- **Exercise brief**:
Read the lines of the data below and retrieve those with "Expand".

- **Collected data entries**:
****************************************

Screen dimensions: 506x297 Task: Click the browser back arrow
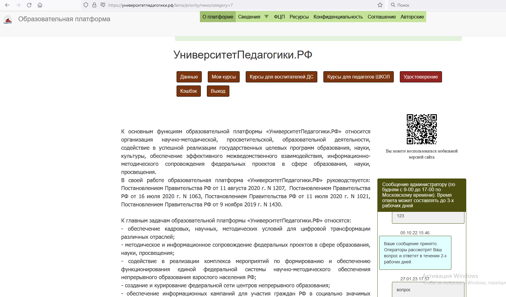(x=7, y=5)
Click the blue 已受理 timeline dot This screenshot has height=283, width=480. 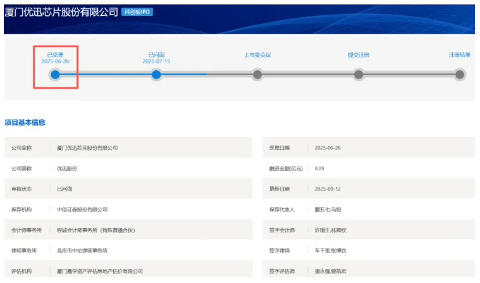(55, 75)
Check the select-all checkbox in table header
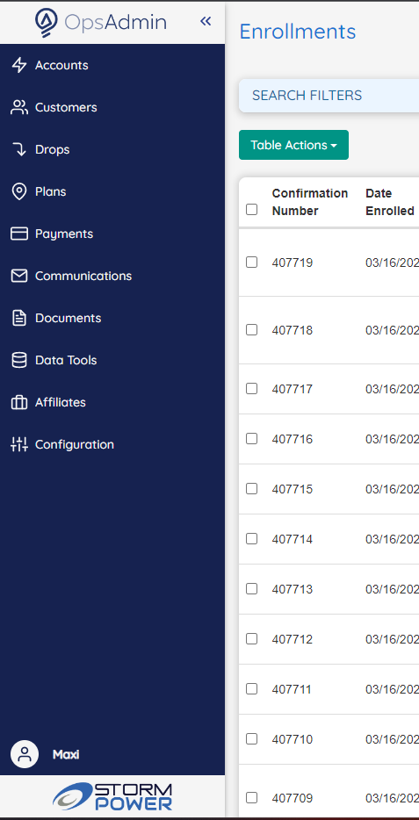Viewport: 419px width, 820px height. pos(251,210)
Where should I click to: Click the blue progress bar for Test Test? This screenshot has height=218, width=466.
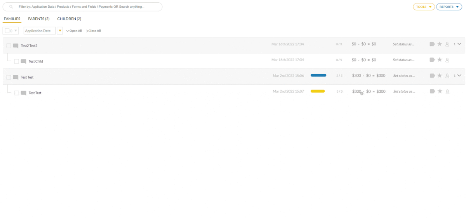pos(318,75)
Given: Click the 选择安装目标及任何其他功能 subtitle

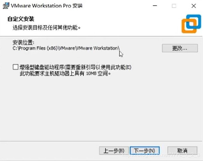Looking at the screenshot, I should pyautogui.click(x=46, y=27).
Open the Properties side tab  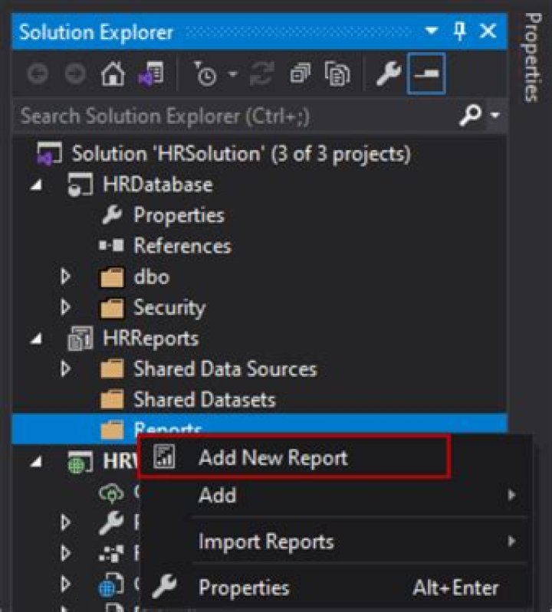click(x=531, y=57)
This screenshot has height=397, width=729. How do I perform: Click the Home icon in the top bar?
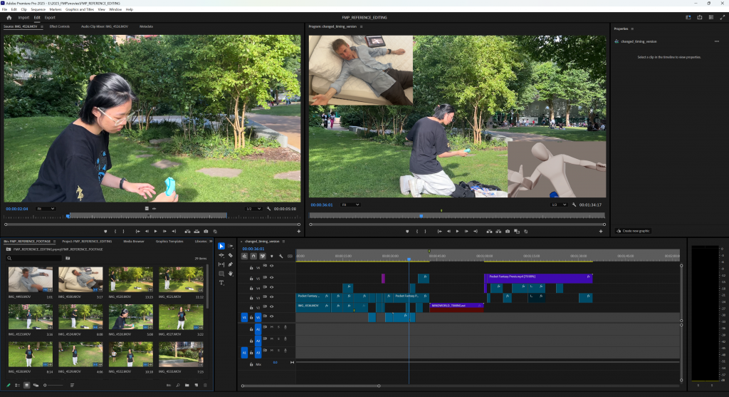pyautogui.click(x=9, y=17)
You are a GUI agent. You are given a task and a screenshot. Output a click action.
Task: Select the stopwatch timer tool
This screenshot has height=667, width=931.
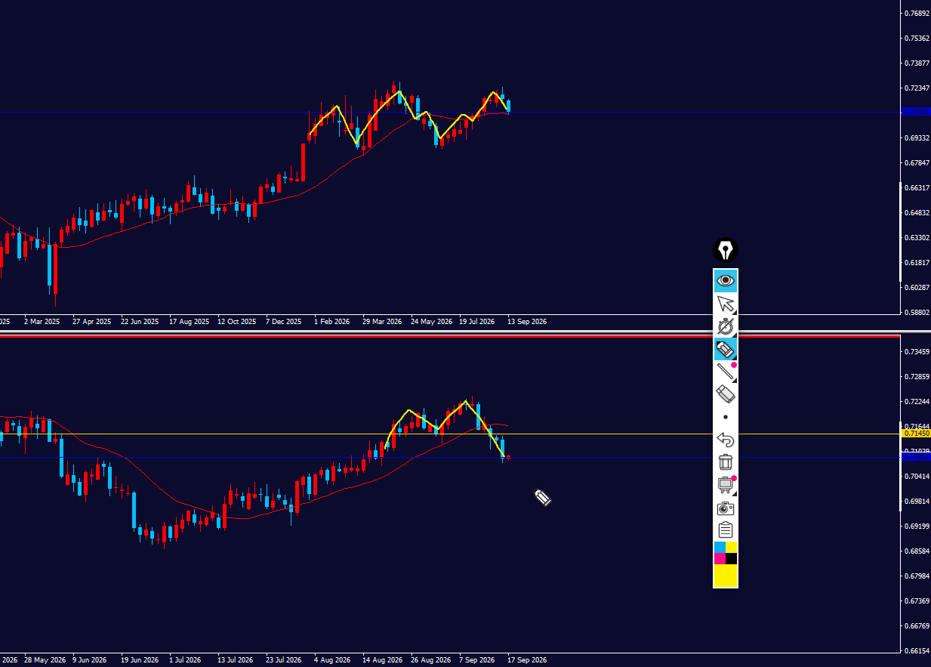tap(725, 326)
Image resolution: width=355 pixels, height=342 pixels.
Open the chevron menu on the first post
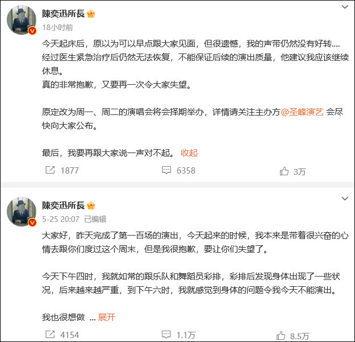pyautogui.click(x=345, y=7)
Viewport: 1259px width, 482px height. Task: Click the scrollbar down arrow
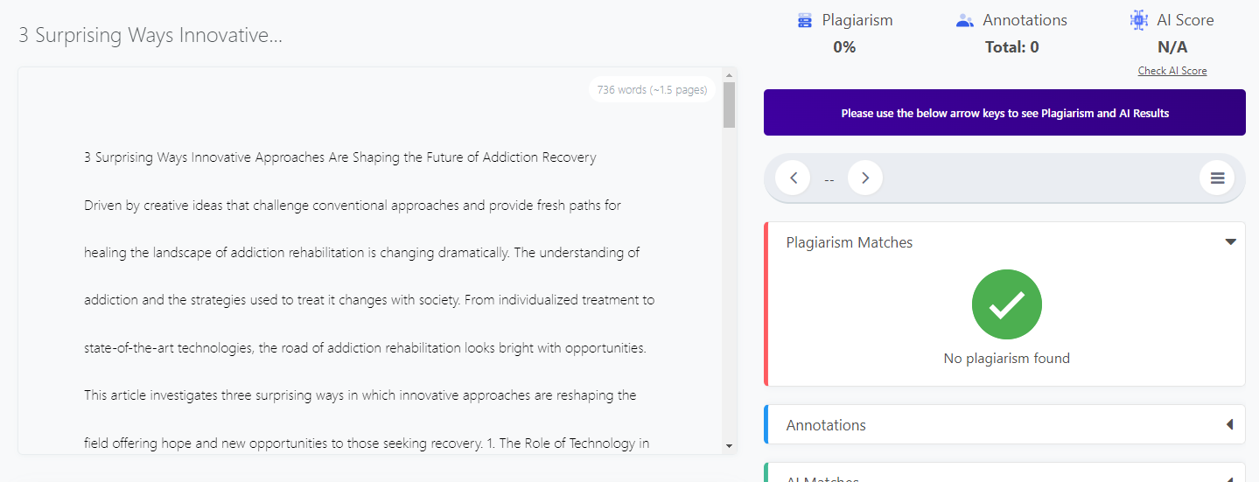[x=729, y=446]
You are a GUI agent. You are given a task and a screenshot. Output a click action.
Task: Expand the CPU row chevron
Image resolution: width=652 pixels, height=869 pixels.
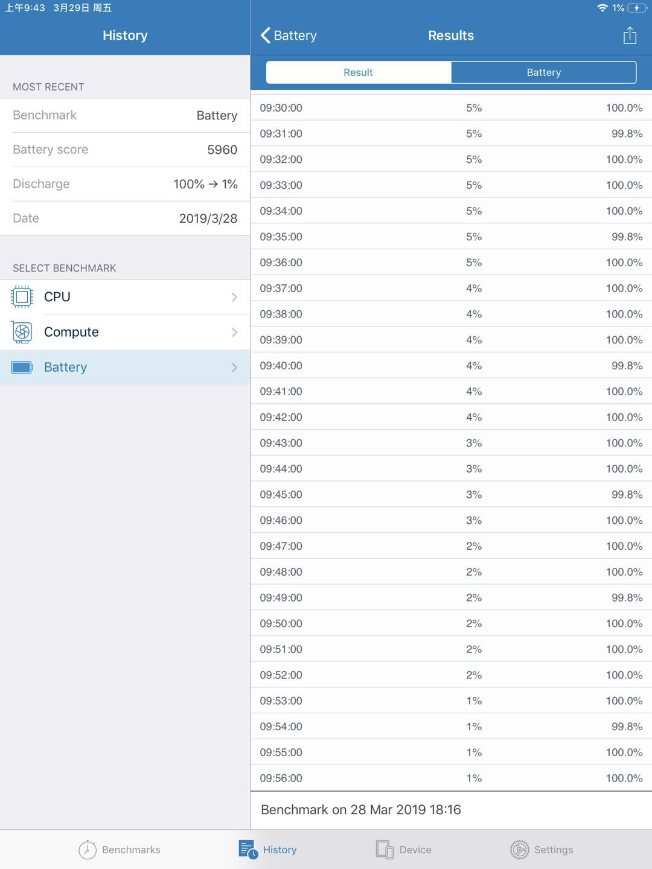tap(234, 297)
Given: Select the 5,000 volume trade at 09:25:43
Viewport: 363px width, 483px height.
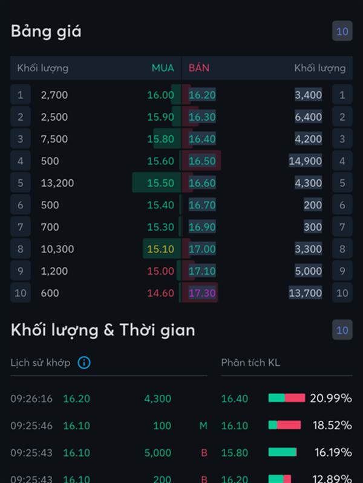Looking at the screenshot, I should [109, 452].
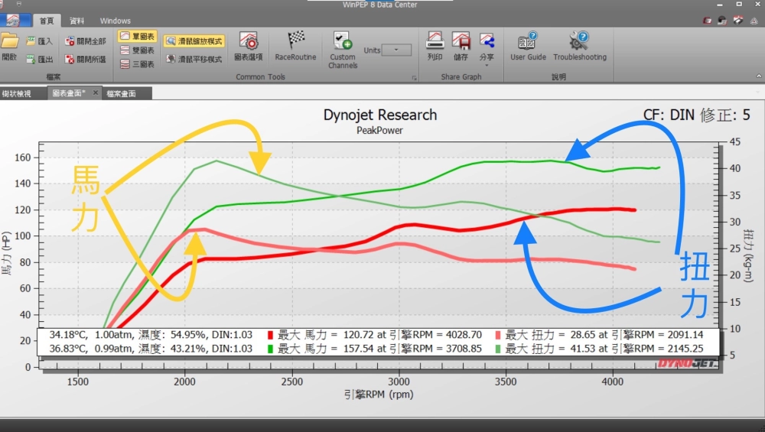Switch to 雙圖表 dual graph layout
The height and width of the screenshot is (432, 765).
pyautogui.click(x=138, y=50)
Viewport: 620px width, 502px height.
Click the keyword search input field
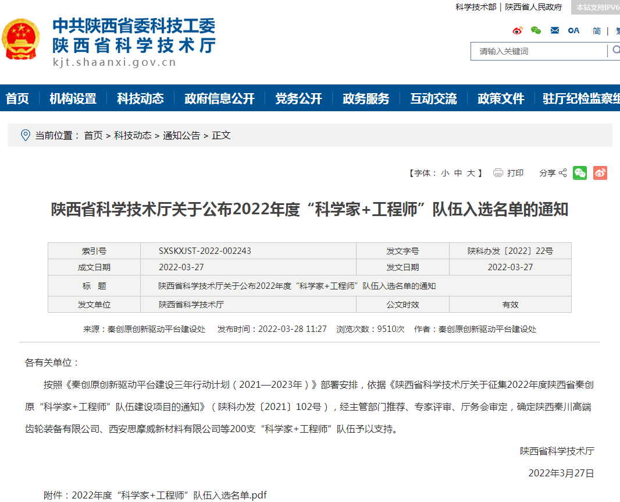[538, 51]
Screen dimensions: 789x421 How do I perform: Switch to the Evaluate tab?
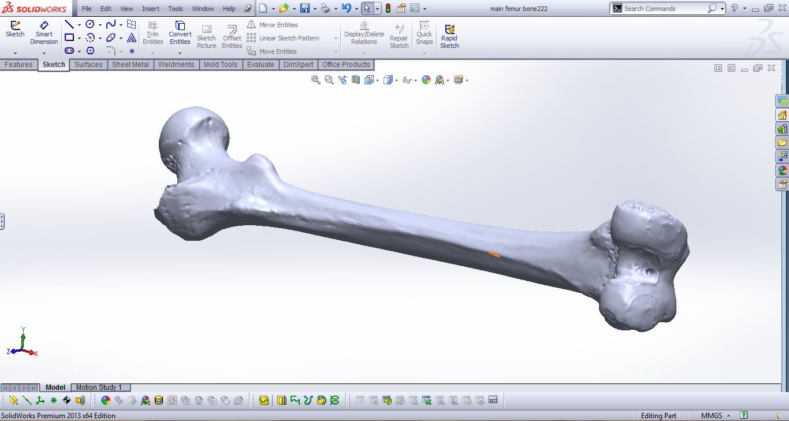(x=260, y=65)
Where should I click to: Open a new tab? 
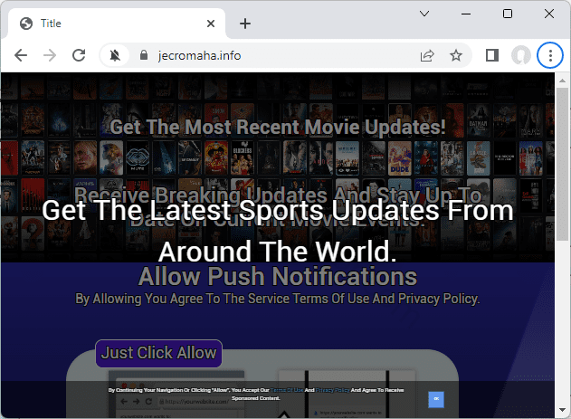tap(244, 24)
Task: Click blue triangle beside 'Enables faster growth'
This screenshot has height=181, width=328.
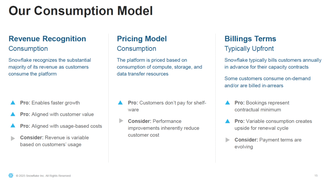Action: point(13,103)
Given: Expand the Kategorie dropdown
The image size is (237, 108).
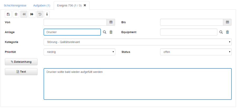Looking at the screenshot, I should coord(137,42).
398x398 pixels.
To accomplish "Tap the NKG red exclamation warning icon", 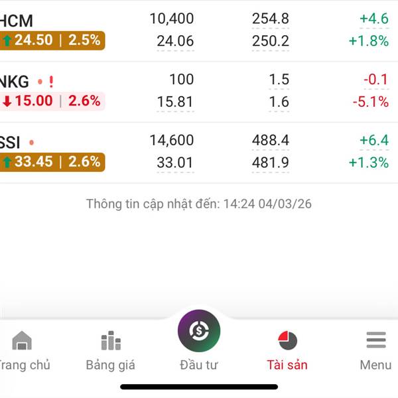I will pos(51,82).
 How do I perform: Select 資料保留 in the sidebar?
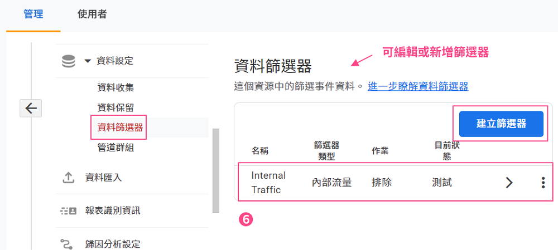(x=116, y=107)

****************************************

- **Answer space**:
Task: Expand the CPU row chevron
Given: Expand the Kategorie dropdown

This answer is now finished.